◆ **TASK DESCRIPTION**:
Send back the entries below exactly as they appear.

--- SUPPLIED RECORDS Enclosed Below ---

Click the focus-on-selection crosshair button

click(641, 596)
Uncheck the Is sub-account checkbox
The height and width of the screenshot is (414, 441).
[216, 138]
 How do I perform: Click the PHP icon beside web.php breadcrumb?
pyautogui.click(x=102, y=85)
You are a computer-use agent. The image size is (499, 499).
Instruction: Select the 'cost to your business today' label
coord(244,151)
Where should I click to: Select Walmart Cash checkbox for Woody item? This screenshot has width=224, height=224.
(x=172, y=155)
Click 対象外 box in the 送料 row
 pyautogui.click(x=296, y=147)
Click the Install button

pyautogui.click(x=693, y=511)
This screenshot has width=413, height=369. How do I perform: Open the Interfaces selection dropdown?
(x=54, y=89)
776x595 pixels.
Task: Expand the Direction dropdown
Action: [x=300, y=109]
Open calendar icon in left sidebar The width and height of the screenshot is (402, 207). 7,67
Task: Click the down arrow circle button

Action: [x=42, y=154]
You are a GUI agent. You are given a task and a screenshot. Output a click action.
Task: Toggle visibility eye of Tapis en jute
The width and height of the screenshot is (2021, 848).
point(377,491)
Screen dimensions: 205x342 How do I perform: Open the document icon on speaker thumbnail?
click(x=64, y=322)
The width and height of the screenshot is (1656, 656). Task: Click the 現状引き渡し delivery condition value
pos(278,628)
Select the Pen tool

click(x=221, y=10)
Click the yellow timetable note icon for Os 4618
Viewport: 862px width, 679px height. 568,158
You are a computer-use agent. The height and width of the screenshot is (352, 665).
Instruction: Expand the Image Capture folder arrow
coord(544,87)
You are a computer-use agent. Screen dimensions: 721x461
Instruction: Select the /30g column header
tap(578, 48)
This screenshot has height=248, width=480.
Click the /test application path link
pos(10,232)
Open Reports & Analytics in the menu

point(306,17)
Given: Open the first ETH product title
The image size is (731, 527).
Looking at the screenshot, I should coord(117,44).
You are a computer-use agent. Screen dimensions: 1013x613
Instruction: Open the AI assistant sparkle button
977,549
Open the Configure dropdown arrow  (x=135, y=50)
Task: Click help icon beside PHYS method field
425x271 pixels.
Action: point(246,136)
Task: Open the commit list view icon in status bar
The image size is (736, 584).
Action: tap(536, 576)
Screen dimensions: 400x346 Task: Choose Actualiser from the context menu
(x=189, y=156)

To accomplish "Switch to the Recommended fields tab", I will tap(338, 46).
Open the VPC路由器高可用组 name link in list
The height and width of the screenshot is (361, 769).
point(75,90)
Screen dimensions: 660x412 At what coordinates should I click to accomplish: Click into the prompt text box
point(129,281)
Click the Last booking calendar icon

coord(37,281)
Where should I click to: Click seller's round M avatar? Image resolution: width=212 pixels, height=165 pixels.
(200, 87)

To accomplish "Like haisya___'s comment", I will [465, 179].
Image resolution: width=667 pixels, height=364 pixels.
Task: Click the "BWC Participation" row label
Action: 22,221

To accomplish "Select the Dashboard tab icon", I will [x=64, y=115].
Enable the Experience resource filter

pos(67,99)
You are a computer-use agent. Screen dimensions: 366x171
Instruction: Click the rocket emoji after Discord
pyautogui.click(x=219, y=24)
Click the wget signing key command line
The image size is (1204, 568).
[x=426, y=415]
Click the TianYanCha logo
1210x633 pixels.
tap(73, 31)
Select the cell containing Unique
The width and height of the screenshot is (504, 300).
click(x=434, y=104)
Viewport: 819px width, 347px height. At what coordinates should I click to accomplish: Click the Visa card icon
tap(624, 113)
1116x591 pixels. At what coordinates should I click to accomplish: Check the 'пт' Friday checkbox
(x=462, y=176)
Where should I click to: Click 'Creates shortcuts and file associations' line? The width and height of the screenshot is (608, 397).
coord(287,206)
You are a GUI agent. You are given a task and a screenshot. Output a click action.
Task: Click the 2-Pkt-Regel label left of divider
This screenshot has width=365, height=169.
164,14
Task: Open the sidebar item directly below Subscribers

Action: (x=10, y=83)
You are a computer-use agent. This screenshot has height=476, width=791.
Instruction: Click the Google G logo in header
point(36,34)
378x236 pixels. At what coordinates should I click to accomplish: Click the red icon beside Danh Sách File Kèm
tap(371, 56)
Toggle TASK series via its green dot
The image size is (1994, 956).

--- End of Enclosed SUPPLIED RECORDS ---

◆ **RESPONSE BELOW**:
Click the focus-on-selection crosshair button

click(641, 596)
Uncheck the Is sub-account checkbox
The height and width of the screenshot is (414, 441).
[216, 138]
 How do I perform: Click the PHP icon beside web.php breadcrumb?
pyautogui.click(x=102, y=85)
You are a computer-use agent. The image size is (499, 499).
Instruction: Select the 'cost to your business today' label
coord(244,151)
Where should I click to: Select Walmart Cash checkbox for Woody item? This screenshot has width=224, height=224.
(x=172, y=155)
Click 対象外 box in the 送料 row
 pyautogui.click(x=296, y=147)
Click the Install button

pyautogui.click(x=693, y=511)
This screenshot has width=413, height=369. How do I perform: Open the Interfaces selection dropdown?
(x=54, y=89)
776x595 pixels.
Task: Expand the Direction dropdown
Action: [x=300, y=109]
Open calendar icon in left sidebar The width and height of the screenshot is (402, 207). 7,67
Task: Click the down arrow circle button

Action: [x=42, y=154]
You are a GUI agent. You are given a task and a screenshot. Output a click action.
Task: Toggle visibility eye of Tapis en jute
The width and height of the screenshot is (2021, 848).
point(377,491)
Screen dimensions: 205x342 How do I perform: Open the document icon on speaker thumbnail?
click(x=64, y=322)
The width and height of the screenshot is (1656, 656). Task: Click the 現状引き渡し delivery condition value
pos(278,628)
Select the Pen tool

click(x=221, y=10)
Click the yellow timetable note icon for Os 4618
Viewport: 862px width, 679px height. 568,158
You are a computer-use agent. The height and width of the screenshot is (352, 665).
Instruction: Expand the Image Capture folder arrow
coord(544,87)
You are a computer-use agent. Screen dimensions: 721x461
Instruction: Select the /30g column header
tap(578, 48)
This screenshot has height=248, width=480.
Click the /test application path link
pos(10,232)
Open Reports & Analytics in the menu

point(306,17)
Given: Open the first ETH product title
The image size is (731, 527).
Looking at the screenshot, I should coord(117,44).
You are a computer-use agent. Screen dimensions: 1013x613
Instruction: Open the AI assistant sparkle button
977,549
Open the Configure dropdown arrow  (x=135, y=50)
Task: Click help icon beside PHYS method field
425x271 pixels.
Action: point(246,136)
Task: Open the commit list view icon in status bar
The image size is (736, 584).
Action: tap(536, 576)
Screen dimensions: 400x346 Task: Choose Actualiser from the context menu
(x=189, y=156)

To accomplish "Switch to the Recommended fields tab", I will tap(338, 46).
Open the VPC路由器高可用组 name link in list
The height and width of the screenshot is (361, 769).
point(75,90)
Screen dimensions: 660x412 At what coordinates should I click to accomplish: Click into the prompt text box
point(129,281)
Click the Last booking calendar icon

coord(37,281)
Where should I click to: Click seller's round M avatar? Image resolution: width=212 pixels, height=165 pixels.
(200, 87)

To accomplish "Like haisya___'s comment", I will [465, 179].
Image resolution: width=667 pixels, height=364 pixels.
Task: Click the "BWC Participation" row label
Action: 22,221

To accomplish "Select the Dashboard tab icon", I will [x=64, y=115].
Enable the Experience resource filter

pos(67,99)
You are a computer-use agent. Screen dimensions: 366x171
Instruction: Click the rocket emoji after Discord
pyautogui.click(x=219, y=24)
Click the wget signing key command line
The image size is (1204, 568).
[x=426, y=415]
Click the TianYanCha logo
1210x633 pixels.
tap(73, 31)
Select the cell containing Unique
The width and height of the screenshot is (504, 300).
click(x=434, y=104)
Viewport: 819px width, 347px height. At what coordinates should I click to accomplish: Click the Visa card icon
tap(624, 113)
1116x591 pixels. At what coordinates should I click to accomplish: Check the 'пт' Friday checkbox
(x=462, y=176)
Where should I click to: Click 'Creates shortcuts and file associations' line? The width and height of the screenshot is (608, 397).
coord(287,206)
You are a GUI agent. You are given a task and a screenshot. Output a click action.
Task: Click the 2-Pkt-Regel label left of divider
This screenshot has width=365, height=169.
164,14
Task: Open the sidebar item directly below Subscribers

Action: (x=10, y=83)
You are a computer-use agent. This screenshot has height=476, width=791.
Instruction: Click the Google G logo in header
point(36,34)
378x236 pixels. At what coordinates should I click to accomplish: Click the red icon beside Danh Sách File Kèm
tap(371, 56)
Toggle TASK series via its green dot
The image size is (1994, 956).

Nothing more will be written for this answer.